The Briscoe Center mourns the passing of Darryl Lee Heikes, who died at the age of 79 on Wednesday, September 19, 2018. Heikes was a prominent photojournalist who provided in-depth coverage of presidents Jimmy Carter, Ronald Reagan, George H. W. Bush and Bill Clinton. His images appeared many times on the front pages of the New York Times, the Washington Post and numerous other publications.

“Darryl was one of his generation’s leading photojournalists,” said Don Carleton, executive director of the Briscoe Center. “The body of his work will continue to inform, surprise and inspire students and scholars for many years to come.”

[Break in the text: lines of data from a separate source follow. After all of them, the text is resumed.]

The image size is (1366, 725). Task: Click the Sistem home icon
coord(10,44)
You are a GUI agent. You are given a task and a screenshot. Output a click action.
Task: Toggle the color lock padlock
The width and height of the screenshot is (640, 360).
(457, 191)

Darryl Heikes was born in 1938 in Kansas. He began his career in photojournalism taking photographs for his high school newspaper in Salina, Kansas. Later a student at Kansas State University, Heikes worked as a stringer for United Press International (UPI), the Associated Press, the Kansas City Star, the Topeka Capital Journal and the Salina Journal. After college, Heikes became a staff photographer for UPI. In 1963, he was in Dallas, Texas, when president John F. Kennedy was assassinated. For the next 18 years he worked at UPI bureaus in Kansas City, Oklahoma City, Madison and Minneapolis. During that time he also traveled with presidents Johnson and Nixon to cover their activities on national tours.

Heikes in 2013 at the center’s opening celebration for the exhibit News to History. Heikes’s image shows President Kennedy’s limousine turning onto Main Street from Harwood Street in downtown Dallas on November 22, 1963, seconds before shots were fired at the president.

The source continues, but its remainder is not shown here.